You may find schema work helpful if any of the following apply to you:
-
You find yourself over-reacting to certain situations (which may lead to impulsive behaviors that you later regret).
-
You are drawn to the same type of partner over and over, even your emotional needs are not met in these relationships.
-
You feel stuck in habitual patterns or addictive behaviors that you can’t seem to change.
-
You struggle to say no, or with the thought of others disliking you.
-
You have low self-esteem or confidence, which holds you back from fulfilling your potential.
What Is Schema Coaching?
Liberating from the enduring and self-defeating patterns
Like Schema Therapy, Schema Coaching will involve exploring maladaptive schemas that are keeping you stuck in life. However, the process will be more solution-focused, less pathologizing, and problem-oriented. We will still explore your past and how your past impact you, but the goal is to move past your past wounds through a series of experiential strategies, behavioral experiments, and cognitive insights.

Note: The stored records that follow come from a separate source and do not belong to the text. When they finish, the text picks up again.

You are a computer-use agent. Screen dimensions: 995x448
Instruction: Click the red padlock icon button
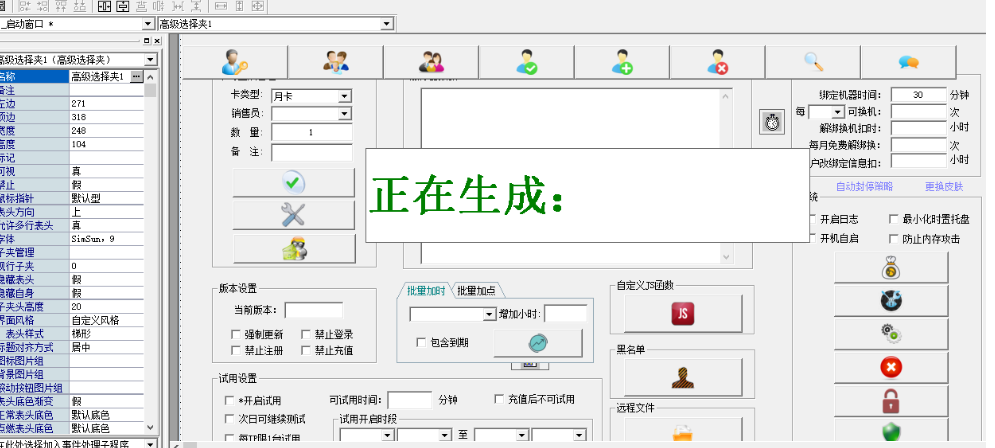coord(890,401)
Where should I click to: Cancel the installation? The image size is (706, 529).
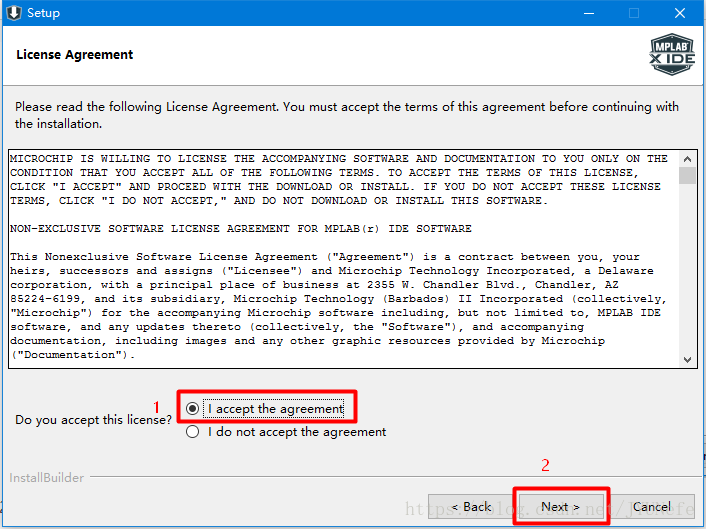pos(656,507)
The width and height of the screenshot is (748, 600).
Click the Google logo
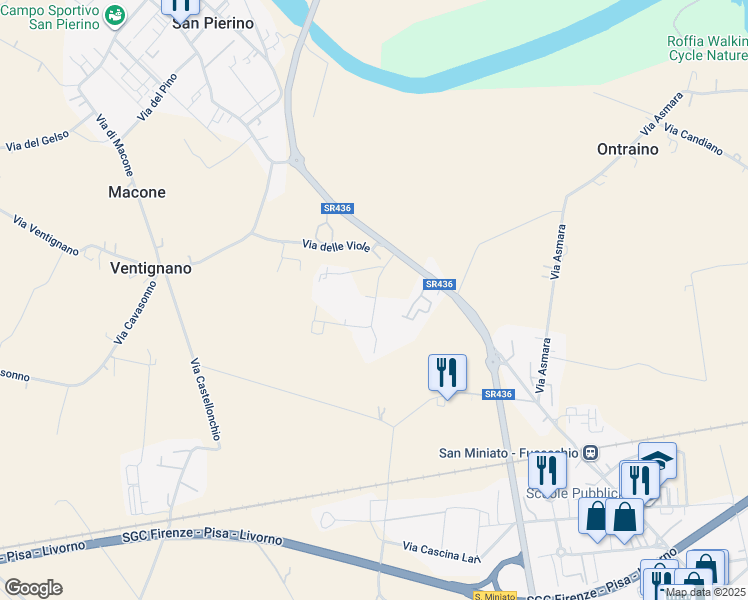click(33, 588)
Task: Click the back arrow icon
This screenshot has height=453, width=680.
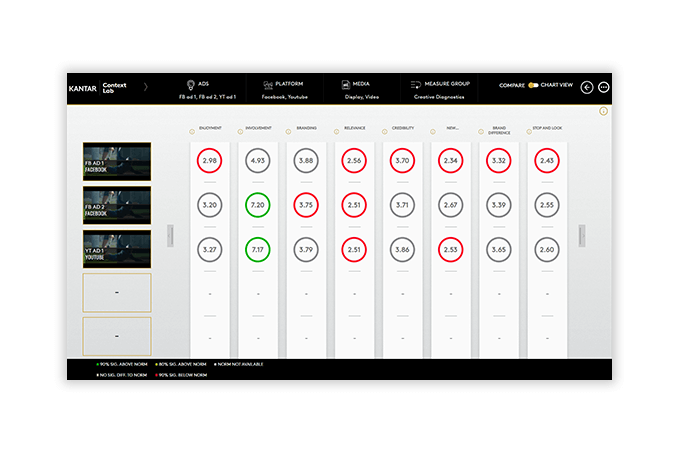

Due to the nature of remote working, we may not be able to execute the whole Schema Therapy protocol. Certain activities, such as Chair Work, may not be feasible. However, based on my original training as a Schema Therapist, I incorporate some of the principles and techniques in this highly effective system in our online work.
Firstly, we start by identifying some of your enduring and self-defeating patterns that typically begin early in life. Next, we use a combination of talking and experiential exercises to raise your emotional awareness; during this phase, you may get in touch with some of the early experiences and learn how to spot emotional triggers in your daily life. Thirdly, we focus on behavioral change. Structured assignments may be given so you can continue to work outside of sessions. You can actively practice replacing some of the negative, habitual schemas with a fresh perspective.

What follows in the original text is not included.